Source data

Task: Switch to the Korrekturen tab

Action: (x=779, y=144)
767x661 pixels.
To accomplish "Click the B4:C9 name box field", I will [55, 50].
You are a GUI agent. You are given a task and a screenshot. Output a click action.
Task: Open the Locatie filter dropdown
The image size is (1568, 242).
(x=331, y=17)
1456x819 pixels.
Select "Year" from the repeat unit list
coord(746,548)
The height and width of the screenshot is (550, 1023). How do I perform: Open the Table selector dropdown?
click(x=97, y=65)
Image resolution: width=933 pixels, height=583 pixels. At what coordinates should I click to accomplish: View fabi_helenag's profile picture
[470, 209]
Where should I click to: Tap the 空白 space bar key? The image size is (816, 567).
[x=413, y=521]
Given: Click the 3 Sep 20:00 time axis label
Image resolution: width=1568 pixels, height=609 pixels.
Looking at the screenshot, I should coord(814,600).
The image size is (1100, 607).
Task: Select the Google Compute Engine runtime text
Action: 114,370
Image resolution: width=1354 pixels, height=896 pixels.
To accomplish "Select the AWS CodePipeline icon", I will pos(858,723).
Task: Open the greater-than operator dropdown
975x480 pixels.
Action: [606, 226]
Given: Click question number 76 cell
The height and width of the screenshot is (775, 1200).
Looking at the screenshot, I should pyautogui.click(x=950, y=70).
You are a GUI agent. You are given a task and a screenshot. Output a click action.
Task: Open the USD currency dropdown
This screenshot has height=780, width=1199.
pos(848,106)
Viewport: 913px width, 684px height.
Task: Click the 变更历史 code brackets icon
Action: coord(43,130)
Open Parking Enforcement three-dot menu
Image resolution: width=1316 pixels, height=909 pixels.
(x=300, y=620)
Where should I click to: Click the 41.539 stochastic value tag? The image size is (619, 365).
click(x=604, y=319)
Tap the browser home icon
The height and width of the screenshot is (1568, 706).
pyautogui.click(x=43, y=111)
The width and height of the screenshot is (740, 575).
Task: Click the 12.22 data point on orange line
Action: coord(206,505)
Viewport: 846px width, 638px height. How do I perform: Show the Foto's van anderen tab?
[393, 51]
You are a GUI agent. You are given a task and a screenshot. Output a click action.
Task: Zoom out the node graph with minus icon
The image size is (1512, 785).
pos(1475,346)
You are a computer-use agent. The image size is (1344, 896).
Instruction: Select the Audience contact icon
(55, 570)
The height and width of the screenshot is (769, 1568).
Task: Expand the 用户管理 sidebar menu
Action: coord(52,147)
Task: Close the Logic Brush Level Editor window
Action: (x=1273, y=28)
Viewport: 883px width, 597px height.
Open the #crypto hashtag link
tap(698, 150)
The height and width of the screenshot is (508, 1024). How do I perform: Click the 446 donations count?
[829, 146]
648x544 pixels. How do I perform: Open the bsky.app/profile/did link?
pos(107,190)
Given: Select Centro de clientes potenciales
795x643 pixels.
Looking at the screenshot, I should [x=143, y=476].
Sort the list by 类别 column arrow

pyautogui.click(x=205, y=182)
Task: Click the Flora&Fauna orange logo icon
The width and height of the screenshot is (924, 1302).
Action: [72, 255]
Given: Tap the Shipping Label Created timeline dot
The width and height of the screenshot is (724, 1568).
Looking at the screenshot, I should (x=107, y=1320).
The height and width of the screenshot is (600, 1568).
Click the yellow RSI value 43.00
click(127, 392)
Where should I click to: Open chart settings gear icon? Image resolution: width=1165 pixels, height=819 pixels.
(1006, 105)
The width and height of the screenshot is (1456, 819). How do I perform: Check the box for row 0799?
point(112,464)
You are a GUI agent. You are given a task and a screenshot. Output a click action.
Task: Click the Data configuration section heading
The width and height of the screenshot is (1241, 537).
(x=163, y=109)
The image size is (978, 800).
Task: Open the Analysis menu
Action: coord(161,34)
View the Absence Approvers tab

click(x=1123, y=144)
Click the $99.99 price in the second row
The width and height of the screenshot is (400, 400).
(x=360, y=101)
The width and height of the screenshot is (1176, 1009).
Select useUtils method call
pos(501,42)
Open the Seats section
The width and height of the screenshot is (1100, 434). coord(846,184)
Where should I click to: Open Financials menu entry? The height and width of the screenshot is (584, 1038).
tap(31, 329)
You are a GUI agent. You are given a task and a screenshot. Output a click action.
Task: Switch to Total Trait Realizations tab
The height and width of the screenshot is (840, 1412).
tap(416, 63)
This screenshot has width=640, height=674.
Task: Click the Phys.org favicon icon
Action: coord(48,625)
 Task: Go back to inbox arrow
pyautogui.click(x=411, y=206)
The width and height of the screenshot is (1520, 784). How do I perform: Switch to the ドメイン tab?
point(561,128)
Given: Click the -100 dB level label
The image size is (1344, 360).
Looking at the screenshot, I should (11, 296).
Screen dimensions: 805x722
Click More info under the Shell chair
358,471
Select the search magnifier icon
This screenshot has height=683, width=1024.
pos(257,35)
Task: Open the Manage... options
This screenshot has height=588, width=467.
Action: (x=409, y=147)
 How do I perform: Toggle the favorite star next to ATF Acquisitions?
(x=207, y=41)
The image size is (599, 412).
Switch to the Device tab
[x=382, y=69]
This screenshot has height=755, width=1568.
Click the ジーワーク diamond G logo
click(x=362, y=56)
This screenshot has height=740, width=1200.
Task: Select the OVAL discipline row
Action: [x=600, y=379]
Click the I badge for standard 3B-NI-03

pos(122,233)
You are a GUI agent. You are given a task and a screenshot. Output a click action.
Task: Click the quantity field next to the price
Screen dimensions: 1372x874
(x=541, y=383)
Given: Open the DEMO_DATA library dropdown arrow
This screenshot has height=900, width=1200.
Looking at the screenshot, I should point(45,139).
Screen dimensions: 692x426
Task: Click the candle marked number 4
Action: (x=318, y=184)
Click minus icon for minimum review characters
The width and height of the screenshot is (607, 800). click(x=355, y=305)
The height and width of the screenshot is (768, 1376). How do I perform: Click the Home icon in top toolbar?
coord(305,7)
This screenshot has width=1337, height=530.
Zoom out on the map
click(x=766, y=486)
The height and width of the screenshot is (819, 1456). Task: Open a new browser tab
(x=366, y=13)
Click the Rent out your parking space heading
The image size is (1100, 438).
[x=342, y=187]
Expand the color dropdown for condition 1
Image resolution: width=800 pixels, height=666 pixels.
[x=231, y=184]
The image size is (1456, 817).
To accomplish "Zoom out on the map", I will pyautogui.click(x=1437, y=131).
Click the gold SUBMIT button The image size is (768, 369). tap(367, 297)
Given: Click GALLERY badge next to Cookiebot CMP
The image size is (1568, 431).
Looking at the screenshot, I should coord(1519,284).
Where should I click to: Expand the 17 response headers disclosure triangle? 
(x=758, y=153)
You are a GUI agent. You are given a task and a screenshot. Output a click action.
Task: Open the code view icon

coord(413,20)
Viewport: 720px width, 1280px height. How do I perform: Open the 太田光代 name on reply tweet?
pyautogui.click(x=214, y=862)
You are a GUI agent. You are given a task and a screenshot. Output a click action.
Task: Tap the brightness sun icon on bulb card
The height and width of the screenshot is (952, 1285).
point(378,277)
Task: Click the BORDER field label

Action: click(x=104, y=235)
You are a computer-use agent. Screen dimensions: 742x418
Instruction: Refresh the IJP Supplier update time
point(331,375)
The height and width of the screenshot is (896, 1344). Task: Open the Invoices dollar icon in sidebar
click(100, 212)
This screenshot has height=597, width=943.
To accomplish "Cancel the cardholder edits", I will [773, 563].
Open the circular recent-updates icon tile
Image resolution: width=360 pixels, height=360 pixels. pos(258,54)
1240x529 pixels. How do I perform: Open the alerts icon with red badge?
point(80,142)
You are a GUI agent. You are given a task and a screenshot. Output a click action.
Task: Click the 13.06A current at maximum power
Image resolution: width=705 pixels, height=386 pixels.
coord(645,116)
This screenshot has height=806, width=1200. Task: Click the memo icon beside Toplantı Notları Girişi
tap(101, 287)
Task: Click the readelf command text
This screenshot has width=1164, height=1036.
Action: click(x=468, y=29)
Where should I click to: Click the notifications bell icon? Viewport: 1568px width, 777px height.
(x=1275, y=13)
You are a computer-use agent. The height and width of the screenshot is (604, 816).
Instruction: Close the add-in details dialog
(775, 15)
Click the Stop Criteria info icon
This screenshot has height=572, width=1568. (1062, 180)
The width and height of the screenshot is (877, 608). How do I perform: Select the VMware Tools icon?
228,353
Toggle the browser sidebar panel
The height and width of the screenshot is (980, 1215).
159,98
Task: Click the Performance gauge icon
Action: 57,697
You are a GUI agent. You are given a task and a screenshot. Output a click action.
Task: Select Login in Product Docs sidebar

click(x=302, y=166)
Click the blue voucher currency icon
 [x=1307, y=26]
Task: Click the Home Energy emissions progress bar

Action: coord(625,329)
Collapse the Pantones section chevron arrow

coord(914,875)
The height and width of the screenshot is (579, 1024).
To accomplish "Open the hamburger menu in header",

» PROMPT: Print the lines of the source data above exactly as they appear, starting at the line that contains "Task: Open the Manage... options" and ending at the line that contains "[x=382, y=69]".

» EXPECTED ANSWER:
Task: Open the Manage... options
This screenshot has height=588, width=467.
Action: (x=409, y=147)
 How do I perform: Toggle the favorite star next to ATF Acquisitions?
(x=207, y=41)
The image size is (599, 412).
Switch to the Device tab
[x=382, y=69]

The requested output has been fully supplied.